PROBLEM:
Print the following lines exactly as they appear, from the first to the last.

[Records for locating words and elements]
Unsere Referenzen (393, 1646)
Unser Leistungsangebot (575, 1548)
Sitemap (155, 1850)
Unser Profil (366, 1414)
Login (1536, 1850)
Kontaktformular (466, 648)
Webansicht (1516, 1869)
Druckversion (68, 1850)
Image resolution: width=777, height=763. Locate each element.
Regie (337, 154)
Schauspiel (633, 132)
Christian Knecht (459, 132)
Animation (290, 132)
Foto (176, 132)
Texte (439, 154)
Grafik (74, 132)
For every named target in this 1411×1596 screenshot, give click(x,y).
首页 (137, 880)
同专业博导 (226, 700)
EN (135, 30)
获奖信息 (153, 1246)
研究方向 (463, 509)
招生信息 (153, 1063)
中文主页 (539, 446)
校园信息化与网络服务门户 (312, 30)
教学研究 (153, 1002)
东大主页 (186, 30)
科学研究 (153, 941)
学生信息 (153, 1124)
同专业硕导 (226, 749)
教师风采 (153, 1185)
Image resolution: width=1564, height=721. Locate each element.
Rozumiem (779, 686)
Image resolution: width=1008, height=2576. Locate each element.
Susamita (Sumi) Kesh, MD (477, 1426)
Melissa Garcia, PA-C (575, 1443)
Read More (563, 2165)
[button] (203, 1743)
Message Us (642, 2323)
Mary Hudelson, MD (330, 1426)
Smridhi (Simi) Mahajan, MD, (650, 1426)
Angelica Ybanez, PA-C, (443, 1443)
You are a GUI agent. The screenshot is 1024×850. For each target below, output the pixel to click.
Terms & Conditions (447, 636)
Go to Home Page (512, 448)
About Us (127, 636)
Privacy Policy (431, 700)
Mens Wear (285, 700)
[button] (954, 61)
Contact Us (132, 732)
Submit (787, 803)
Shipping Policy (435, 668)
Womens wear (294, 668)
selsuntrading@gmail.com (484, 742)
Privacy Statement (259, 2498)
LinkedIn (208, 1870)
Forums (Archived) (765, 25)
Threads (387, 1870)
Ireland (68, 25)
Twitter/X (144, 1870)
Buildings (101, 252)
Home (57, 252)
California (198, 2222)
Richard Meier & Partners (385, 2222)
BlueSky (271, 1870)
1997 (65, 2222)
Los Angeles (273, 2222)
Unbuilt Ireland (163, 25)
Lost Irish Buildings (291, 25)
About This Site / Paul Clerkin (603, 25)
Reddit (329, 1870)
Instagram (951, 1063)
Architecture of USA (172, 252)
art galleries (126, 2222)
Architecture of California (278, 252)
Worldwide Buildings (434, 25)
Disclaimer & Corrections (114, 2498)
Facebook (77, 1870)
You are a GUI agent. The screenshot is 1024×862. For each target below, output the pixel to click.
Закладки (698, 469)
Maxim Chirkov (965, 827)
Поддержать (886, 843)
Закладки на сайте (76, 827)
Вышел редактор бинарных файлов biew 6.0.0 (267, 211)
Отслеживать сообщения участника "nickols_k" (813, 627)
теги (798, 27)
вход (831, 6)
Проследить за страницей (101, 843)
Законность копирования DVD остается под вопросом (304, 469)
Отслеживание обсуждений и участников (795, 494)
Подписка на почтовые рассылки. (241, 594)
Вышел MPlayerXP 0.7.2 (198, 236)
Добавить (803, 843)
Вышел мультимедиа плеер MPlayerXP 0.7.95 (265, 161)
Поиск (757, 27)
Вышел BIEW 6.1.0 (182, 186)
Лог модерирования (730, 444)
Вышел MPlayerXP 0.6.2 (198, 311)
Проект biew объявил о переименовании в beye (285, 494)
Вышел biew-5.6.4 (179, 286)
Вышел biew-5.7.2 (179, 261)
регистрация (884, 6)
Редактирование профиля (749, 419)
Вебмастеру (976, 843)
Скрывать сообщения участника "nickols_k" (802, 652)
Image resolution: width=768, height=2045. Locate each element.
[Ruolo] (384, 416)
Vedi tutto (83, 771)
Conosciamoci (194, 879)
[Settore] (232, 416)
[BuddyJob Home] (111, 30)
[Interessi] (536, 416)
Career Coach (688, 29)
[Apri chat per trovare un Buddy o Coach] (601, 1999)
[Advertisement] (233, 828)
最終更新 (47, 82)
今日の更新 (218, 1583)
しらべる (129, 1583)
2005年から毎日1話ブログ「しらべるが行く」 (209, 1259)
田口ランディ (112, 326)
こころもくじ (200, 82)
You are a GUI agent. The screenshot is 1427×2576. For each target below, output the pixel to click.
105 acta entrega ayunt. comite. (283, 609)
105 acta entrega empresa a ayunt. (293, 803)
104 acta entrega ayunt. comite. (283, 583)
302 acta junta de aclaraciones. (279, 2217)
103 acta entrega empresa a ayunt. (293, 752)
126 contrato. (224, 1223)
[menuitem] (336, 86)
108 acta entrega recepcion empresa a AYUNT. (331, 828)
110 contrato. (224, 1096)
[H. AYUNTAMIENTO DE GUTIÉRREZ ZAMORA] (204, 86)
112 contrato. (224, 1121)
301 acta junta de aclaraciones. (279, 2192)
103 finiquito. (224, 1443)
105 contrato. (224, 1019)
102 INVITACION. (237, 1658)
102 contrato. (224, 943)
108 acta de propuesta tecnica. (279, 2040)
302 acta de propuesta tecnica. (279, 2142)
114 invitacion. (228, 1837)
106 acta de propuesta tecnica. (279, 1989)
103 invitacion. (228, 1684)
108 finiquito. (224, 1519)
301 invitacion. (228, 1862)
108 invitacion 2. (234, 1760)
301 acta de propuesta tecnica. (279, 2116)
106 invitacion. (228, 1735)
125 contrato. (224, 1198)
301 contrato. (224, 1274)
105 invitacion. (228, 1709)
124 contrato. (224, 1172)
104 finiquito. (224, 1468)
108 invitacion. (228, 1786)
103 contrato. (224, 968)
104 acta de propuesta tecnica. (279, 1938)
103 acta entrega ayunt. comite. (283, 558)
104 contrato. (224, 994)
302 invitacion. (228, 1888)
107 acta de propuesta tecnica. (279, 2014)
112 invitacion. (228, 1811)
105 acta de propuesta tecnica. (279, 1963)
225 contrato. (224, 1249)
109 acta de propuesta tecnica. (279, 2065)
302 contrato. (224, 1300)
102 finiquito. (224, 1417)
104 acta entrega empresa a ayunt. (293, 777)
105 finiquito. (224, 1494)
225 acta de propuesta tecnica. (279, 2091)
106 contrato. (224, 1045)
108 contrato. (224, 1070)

EXERCISE RESPONSE:
Unsere Referenzen (393, 1646)
Unser Leistungsangebot (575, 1548)
Sitemap (155, 1850)
Unser Profil (366, 1414)
Login (1536, 1850)
Kontaktformular (466, 648)
Webansicht (1516, 1869)
Druckversion (68, 1850)
Image resolution: width=777, height=763. Locate each element.
Regie (337, 154)
Schauspiel (633, 132)
Christian Knecht (459, 132)
Animation (290, 132)
Foto (176, 132)
Texte (439, 154)
Grafik (74, 132)
For every named target in this 1411×1596 screenshot, give click(x,y).
首页 (137, 880)
同专业博导 (226, 700)
EN (135, 30)
获奖信息 (153, 1246)
研究方向 (463, 509)
招生信息 (153, 1063)
中文主页 (539, 446)
校园信息化与网络服务门户 (312, 30)
教学研究 (153, 1002)
东大主页 (186, 30)
科学研究 (153, 941)
学生信息 (153, 1124)
同专业硕导 (226, 749)
教师风采 (153, 1185)
Image resolution: width=1564, height=721. Locate each element.
Rozumiem (779, 686)
Image resolution: width=1008, height=2576. Locate each element.
Susamita (Sumi) Kesh, MD (477, 1426)
Melissa Garcia, PA-C (575, 1443)
Read More (563, 2165)
[button] (203, 1743)
Message Us (642, 2323)
Mary Hudelson, MD (330, 1426)
Smridhi (Simi) Mahajan, MD, (650, 1426)
Angelica Ybanez, PA-C, (443, 1443)
You are a GUI agent. The screenshot is 1024×850. For each target below, output the pixel to click.
Terms & Conditions (447, 636)
Go to Home Page (512, 448)
About Us (127, 636)
Privacy Policy (431, 700)
Mens Wear (285, 700)
[button] (954, 61)
Contact Us (132, 732)
Submit (787, 803)
Shipping Policy (435, 668)
Womens wear (294, 668)
selsuntrading@gmail.com (484, 742)
Privacy Statement (259, 2498)
LinkedIn (208, 1870)
Forums (Archived) (765, 25)
Threads (387, 1870)
Ireland (68, 25)
Twitter/X (144, 1870)
Buildings (101, 252)
Home (57, 252)
California (198, 2222)
Richard Meier & Partners (385, 2222)
BlueSky (271, 1870)
1997 (65, 2222)
Los Angeles (273, 2222)
Unbuilt Ireland (163, 25)
Lost Irish Buildings (291, 25)
About This Site / Paul Clerkin (603, 25)
Reddit (329, 1870)
Instagram (951, 1063)
Architecture of USA (172, 252)
art galleries (126, 2222)
Architecture of California (278, 252)
Worldwide Buildings (434, 25)
Disclaimer & Corrections (114, 2498)
Facebook (77, 1870)
You are a GUI agent. The screenshot is 1024×862. For each target below, output the pixel to click.
Закладки (698, 469)
Maxim Chirkov (965, 827)
Поддержать (886, 843)
Закладки на сайте (76, 827)
Вышел редактор бинарных файлов biew 6.0.0 (267, 211)
Отслеживать сообщения участника "nickols_k" (813, 627)
теги (798, 27)
вход (831, 6)
Проследить за страницей (101, 843)
Законность копирования DVD остается под вопросом (304, 469)
Отслеживание обсуждений и участников (795, 494)
Подписка на почтовые рассылки. (241, 594)
Вышел MPlayerXP 0.7.2 (198, 236)
Добавить (803, 843)
Вышел мультимедиа плеер MPlayerXP 0.7.95 (265, 161)
Поиск (757, 27)
Вышел BIEW 6.1.0 (182, 186)
Лог модерирования (730, 444)
Вышел MPlayerXP 0.6.2 (198, 311)
Проект biew объявил о переименовании в beye (285, 494)
Вышел biew-5.6.4 (179, 286)
Вышел biew-5.7.2 (179, 261)
регистрация (884, 6)
Редактирование профиля (749, 419)
Вебмастеру (976, 843)
Скрывать сообщения участника "nickols_k" (802, 652)
Image resolution: width=768, height=2045. Locate each element.
[Ruolo] (384, 416)
Vedi tutto (83, 771)
Conosciamoci (194, 879)
[Settore] (232, 416)
[BuddyJob Home] (111, 30)
[Interessi] (536, 416)
Career Coach (688, 29)
[Apri chat per trovare un Buddy o Coach] (601, 1999)
[Advertisement] (233, 828)
最終更新 (47, 82)
今日の更新 (218, 1583)
しらべる (129, 1583)
2005年から毎日1話ブログ「しらべるが行く」 (209, 1259)
田口ランディ (112, 326)
こころもくじ (200, 82)
You are a GUI agent. The screenshot is 1427×2576. For each target below, output the pixel to click.
105 acta entrega ayunt. comite. (283, 609)
105 acta entrega empresa a ayunt. (293, 803)
104 acta entrega ayunt. comite. (283, 583)
302 acta junta de aclaraciones. (279, 2217)
103 acta entrega empresa a ayunt. (293, 752)
126 contrato. (224, 1223)
[menuitem] (336, 86)
108 acta entrega recepcion empresa a AYUNT. (331, 828)
110 contrato. (224, 1096)
[H. AYUNTAMIENTO DE GUTIÉRREZ ZAMORA] (204, 86)
112 contrato. (224, 1121)
301 acta junta de aclaraciones. (279, 2192)
103 finiquito. (224, 1443)
105 contrato. (224, 1019)
102 INVITACION. (237, 1658)
102 contrato. (224, 943)
108 acta de propuesta tecnica. (279, 2040)
302 acta de propuesta tecnica. (279, 2142)
114 invitacion. (228, 1837)
106 acta de propuesta tecnica. (279, 1989)
103 invitacion. (228, 1684)
108 finiquito. (224, 1519)
301 invitacion. (228, 1862)
108 invitacion 2. (234, 1760)
301 acta de propuesta tecnica. (279, 2116)
106 invitacion. (228, 1735)
125 contrato. (224, 1198)
301 contrato. (224, 1274)
105 invitacion. (228, 1709)
124 contrato. (224, 1172)
104 finiquito. (224, 1468)
108 invitacion. (228, 1786)
103 contrato. (224, 968)
104 acta de propuesta tecnica. (279, 1938)
103 acta entrega ayunt. comite. (283, 558)
104 contrato. (224, 994)
302 invitacion. (228, 1888)
107 acta de propuesta tecnica. (279, 2014)
112 invitacion. (228, 1811)
105 acta de propuesta tecnica. (279, 1963)
225 contrato. (224, 1249)
109 acta de propuesta tecnica. (279, 2065)
302 contrato. (224, 1300)
102 finiquito. (224, 1417)
104 acta entrega empresa a ayunt. (293, 777)
105 finiquito. (224, 1494)
225 acta de propuesta tecnica. (279, 2091)
106 contrato. (224, 1045)
108 contrato. (224, 1070)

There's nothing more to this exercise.